[START OF Material for this exercise]

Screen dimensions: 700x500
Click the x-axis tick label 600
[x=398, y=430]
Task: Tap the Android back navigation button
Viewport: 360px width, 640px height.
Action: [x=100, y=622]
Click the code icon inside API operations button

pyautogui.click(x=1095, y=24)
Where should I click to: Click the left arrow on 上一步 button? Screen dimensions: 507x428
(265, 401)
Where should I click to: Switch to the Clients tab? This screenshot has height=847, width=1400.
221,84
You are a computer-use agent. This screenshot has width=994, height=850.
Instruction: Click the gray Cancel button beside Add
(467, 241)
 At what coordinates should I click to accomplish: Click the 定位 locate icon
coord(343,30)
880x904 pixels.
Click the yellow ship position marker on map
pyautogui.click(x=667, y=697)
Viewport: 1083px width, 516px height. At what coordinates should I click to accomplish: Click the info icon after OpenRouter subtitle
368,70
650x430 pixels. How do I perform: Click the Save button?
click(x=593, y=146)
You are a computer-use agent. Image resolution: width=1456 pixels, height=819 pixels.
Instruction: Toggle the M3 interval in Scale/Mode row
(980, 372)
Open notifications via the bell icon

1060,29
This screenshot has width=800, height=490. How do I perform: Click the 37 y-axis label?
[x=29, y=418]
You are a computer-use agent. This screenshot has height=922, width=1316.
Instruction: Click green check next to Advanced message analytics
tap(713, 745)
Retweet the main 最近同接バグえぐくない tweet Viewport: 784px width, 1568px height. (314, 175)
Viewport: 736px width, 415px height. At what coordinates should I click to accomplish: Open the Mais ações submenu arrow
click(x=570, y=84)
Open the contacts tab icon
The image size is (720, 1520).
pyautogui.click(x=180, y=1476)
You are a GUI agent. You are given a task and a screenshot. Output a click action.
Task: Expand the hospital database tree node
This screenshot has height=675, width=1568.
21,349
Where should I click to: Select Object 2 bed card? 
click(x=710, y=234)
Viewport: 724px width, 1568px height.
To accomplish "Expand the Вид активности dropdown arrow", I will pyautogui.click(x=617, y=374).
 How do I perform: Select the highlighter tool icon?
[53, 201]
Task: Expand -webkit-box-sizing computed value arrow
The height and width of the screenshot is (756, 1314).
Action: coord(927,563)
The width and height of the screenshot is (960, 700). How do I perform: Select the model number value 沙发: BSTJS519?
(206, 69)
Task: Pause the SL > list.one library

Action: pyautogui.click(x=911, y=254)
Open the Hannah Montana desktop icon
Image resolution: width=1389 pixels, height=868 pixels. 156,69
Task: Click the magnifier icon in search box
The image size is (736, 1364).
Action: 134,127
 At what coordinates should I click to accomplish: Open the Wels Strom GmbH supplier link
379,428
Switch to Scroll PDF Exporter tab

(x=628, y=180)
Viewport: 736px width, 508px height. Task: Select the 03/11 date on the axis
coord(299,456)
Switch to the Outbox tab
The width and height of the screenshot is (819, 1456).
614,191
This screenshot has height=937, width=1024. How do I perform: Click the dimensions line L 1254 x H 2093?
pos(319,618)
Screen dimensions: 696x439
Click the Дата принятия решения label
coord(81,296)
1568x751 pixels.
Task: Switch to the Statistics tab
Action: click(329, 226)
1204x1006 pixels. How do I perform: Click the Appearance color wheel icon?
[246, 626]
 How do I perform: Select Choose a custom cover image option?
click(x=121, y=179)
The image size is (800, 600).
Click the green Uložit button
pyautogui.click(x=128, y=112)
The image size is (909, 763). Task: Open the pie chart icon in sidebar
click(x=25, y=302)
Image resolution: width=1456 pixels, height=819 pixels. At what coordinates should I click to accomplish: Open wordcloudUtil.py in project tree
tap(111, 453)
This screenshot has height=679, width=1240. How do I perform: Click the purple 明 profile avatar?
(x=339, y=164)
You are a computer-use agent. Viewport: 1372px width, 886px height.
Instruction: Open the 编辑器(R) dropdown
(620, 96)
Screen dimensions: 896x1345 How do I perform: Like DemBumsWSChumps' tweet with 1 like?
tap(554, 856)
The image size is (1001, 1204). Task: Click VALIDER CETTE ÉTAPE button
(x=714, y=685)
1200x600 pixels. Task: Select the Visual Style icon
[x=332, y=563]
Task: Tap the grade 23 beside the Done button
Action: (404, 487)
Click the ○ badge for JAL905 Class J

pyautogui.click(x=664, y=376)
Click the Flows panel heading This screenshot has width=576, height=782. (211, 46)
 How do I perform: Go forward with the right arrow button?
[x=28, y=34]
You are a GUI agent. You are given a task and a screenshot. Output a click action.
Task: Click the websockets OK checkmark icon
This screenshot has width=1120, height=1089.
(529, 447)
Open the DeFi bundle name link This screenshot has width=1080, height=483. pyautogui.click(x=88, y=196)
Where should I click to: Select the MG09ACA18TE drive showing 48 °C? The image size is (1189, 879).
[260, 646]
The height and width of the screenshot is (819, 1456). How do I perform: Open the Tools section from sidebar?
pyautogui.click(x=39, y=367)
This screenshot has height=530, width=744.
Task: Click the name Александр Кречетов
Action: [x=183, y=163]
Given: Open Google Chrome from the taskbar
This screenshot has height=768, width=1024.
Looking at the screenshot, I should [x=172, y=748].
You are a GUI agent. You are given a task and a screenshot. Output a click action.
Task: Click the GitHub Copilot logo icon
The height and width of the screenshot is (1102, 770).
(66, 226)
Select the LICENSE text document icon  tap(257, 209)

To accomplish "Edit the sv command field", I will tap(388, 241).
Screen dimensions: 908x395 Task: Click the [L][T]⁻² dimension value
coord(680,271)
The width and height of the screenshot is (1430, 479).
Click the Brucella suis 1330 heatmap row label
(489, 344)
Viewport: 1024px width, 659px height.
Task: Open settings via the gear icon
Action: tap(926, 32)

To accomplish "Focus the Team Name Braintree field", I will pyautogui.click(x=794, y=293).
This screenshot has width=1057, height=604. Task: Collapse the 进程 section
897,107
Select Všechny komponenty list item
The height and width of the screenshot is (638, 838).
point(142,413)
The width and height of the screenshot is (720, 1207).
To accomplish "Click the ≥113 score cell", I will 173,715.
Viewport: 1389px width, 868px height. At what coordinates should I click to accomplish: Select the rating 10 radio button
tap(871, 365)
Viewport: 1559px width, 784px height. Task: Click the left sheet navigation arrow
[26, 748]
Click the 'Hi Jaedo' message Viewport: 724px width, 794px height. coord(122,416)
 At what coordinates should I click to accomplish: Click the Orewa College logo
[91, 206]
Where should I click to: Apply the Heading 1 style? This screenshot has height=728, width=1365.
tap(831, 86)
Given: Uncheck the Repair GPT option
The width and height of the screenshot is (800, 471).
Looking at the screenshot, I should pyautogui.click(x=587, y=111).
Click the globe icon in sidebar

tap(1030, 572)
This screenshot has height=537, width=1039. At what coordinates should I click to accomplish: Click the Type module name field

[END OF Material for this exercise]

▶ Objective:
Reproduce all of the material above word for word.

▶ Solution for this task:
Screen dimensions: 700x500
Click the x-axis tick label 600
[x=398, y=430]
Task: Tap the Android back navigation button
Viewport: 360px width, 640px height.
Action: [x=100, y=622]
Click the code icon inside API operations button

pyautogui.click(x=1095, y=24)
Where should I click to: Click the left arrow on 上一步 button? Screen dimensions: 507x428
(265, 401)
Where should I click to: Switch to the Clients tab? This screenshot has height=847, width=1400.
221,84
You are a computer-use agent. This screenshot has width=994, height=850.
Instruction: Click the gray Cancel button beside Add
(467, 241)
 At what coordinates should I click to accomplish: Click the 定位 locate icon
coord(343,30)
880x904 pixels.
Click the yellow ship position marker on map
pyautogui.click(x=667, y=697)
Viewport: 1083px width, 516px height. At what coordinates should I click to accomplish: Click the info icon after OpenRouter subtitle
368,70
650x430 pixels. How do I perform: Click the Save button?
click(x=593, y=146)
You are a computer-use agent. Image resolution: width=1456 pixels, height=819 pixels.
Instruction: Toggle the M3 interval in Scale/Mode row
(980, 372)
Open notifications via the bell icon

1060,29
This screenshot has width=800, height=490. How do I perform: Click the 37 y-axis label?
[x=29, y=418]
You are a computer-use agent. This screenshot has height=922, width=1316.
Instruction: Click green check next to Advanced message analytics
tap(713, 745)
Retweet the main 最近同接バグえぐくない tweet Viewport: 784px width, 1568px height. (314, 175)
Viewport: 736px width, 415px height. At what coordinates should I click to accomplish: Open the Mais ações submenu arrow
click(x=570, y=84)
Open the contacts tab icon
The image size is (720, 1520).
pyautogui.click(x=180, y=1476)
You are a GUI agent. You are given a task and a screenshot. Output a click action.
Task: Expand the hospital database tree node
This screenshot has height=675, width=1568.
21,349
Where should I click to: Select Object 2 bed card? 
click(x=710, y=234)
Viewport: 724px width, 1568px height.
To accomplish "Expand the Вид активности dropdown arrow", I will pyautogui.click(x=617, y=374).
 How do I perform: Select the highlighter tool icon?
[53, 201]
Task: Expand -webkit-box-sizing computed value arrow
The height and width of the screenshot is (756, 1314).
Action: coord(927,563)
The width and height of the screenshot is (960, 700). How do I perform: Select the model number value 沙发: BSTJS519?
(206, 69)
Task: Pause the SL > list.one library

Action: pyautogui.click(x=911, y=254)
Open the Hannah Montana desktop icon
Image resolution: width=1389 pixels, height=868 pixels. 156,69
Task: Click the magnifier icon in search box
The image size is (736, 1364).
Action: 134,127
 At what coordinates should I click to accomplish: Open the Wels Strom GmbH supplier link
379,428
Switch to Scroll PDF Exporter tab

(x=628, y=180)
Viewport: 736px width, 508px height. Task: Select the 03/11 date on the axis
coord(299,456)
Switch to the Outbox tab
The width and height of the screenshot is (819, 1456).
614,191
This screenshot has height=937, width=1024. How do I perform: Click the dimensions line L 1254 x H 2093?
pos(319,618)
Screen dimensions: 696x439
Click the Дата принятия решения label
coord(81,296)
1568x751 pixels.
Task: Switch to the Statistics tab
Action: click(329, 226)
1204x1006 pixels. How do I perform: Click the Appearance color wheel icon?
[246, 626]
 How do I perform: Select Choose a custom cover image option?
click(x=121, y=179)
The image size is (800, 600).
Click the green Uložit button
pyautogui.click(x=128, y=112)
The image size is (909, 763). Task: Open the pie chart icon in sidebar
click(x=25, y=302)
Image resolution: width=1456 pixels, height=819 pixels. At what coordinates should I click to accomplish: Open wordcloudUtil.py in project tree
tap(111, 453)
This screenshot has height=679, width=1240. How do I perform: Click the purple 明 profile avatar?
(x=339, y=164)
You are a computer-use agent. Viewport: 1372px width, 886px height.
Instruction: Open the 编辑器(R) dropdown
(620, 96)
Screen dimensions: 896x1345 How do I perform: Like DemBumsWSChumps' tweet with 1 like?
tap(554, 856)
The image size is (1001, 1204). Task: Click VALIDER CETTE ÉTAPE button
(x=714, y=685)
1200x600 pixels. Task: Select the Visual Style icon
[x=332, y=563]
Task: Tap the grade 23 beside the Done button
Action: (404, 487)
Click the ○ badge for JAL905 Class J

pyautogui.click(x=664, y=376)
Click the Flows panel heading This screenshot has width=576, height=782. (211, 46)
 How do I perform: Go forward with the right arrow button?
[x=28, y=34]
You are a GUI agent. You are given a task and a screenshot. Output a click action.
Task: Click the websockets OK checkmark icon
This screenshot has width=1120, height=1089.
(529, 447)
Open the DeFi bundle name link This screenshot has width=1080, height=483. pyautogui.click(x=88, y=196)
Where should I click to: Select the MG09ACA18TE drive showing 48 °C? The image size is (1189, 879).
[260, 646]
The height and width of the screenshot is (819, 1456). How do I perform: Open the Tools section from sidebar?
pyautogui.click(x=39, y=367)
This screenshot has height=530, width=744.
Task: Click the name Александр Кречетов
Action: [x=183, y=163]
Given: Open Google Chrome from the taskbar
This screenshot has height=768, width=1024.
Looking at the screenshot, I should [x=172, y=748].
You are a GUI agent. You are given a task and a screenshot. Output a click action.
Task: Click the GitHub Copilot logo icon
The height and width of the screenshot is (1102, 770).
(66, 226)
Select the LICENSE text document icon  tap(257, 209)

To accomplish "Edit the sv command field", I will tap(388, 241).
Screen dimensions: 908x395 Task: Click the [L][T]⁻² dimension value
coord(680,271)
The width and height of the screenshot is (1430, 479).
Click the Brucella suis 1330 heatmap row label
(489, 344)
Viewport: 1024px width, 659px height.
Task: Open settings via the gear icon
Action: tap(926, 32)

To accomplish "Focus the Team Name Braintree field", I will pyautogui.click(x=794, y=293).
This screenshot has width=1057, height=604. Task: Collapse the 进程 section
897,107
Select Všechny komponenty list item
The height and width of the screenshot is (638, 838).
point(142,413)
The width and height of the screenshot is (720, 1207).
To accomplish "Click the ≥113 score cell", I will 173,715.
Viewport: 1389px width, 868px height. At what coordinates should I click to accomplish: Select the rating 10 radio button
tap(871, 365)
Viewport: 1559px width, 784px height. Task: Click the left sheet navigation arrow
[26, 748]
Click the 'Hi Jaedo' message Viewport: 724px width, 794px height. coord(122,416)
 At what coordinates should I click to accomplish: Click the Orewa College logo
[91, 206]
Where should I click to: Apply the Heading 1 style? This screenshot has height=728, width=1365.
tap(831, 86)
Given: Uncheck the Repair GPT option
The width and height of the screenshot is (800, 471).
Looking at the screenshot, I should pyautogui.click(x=587, y=111).
Click the globe icon in sidebar

tap(1030, 572)
This screenshot has height=537, width=1039. At what coordinates should I click to accomplish: Click the Type module name field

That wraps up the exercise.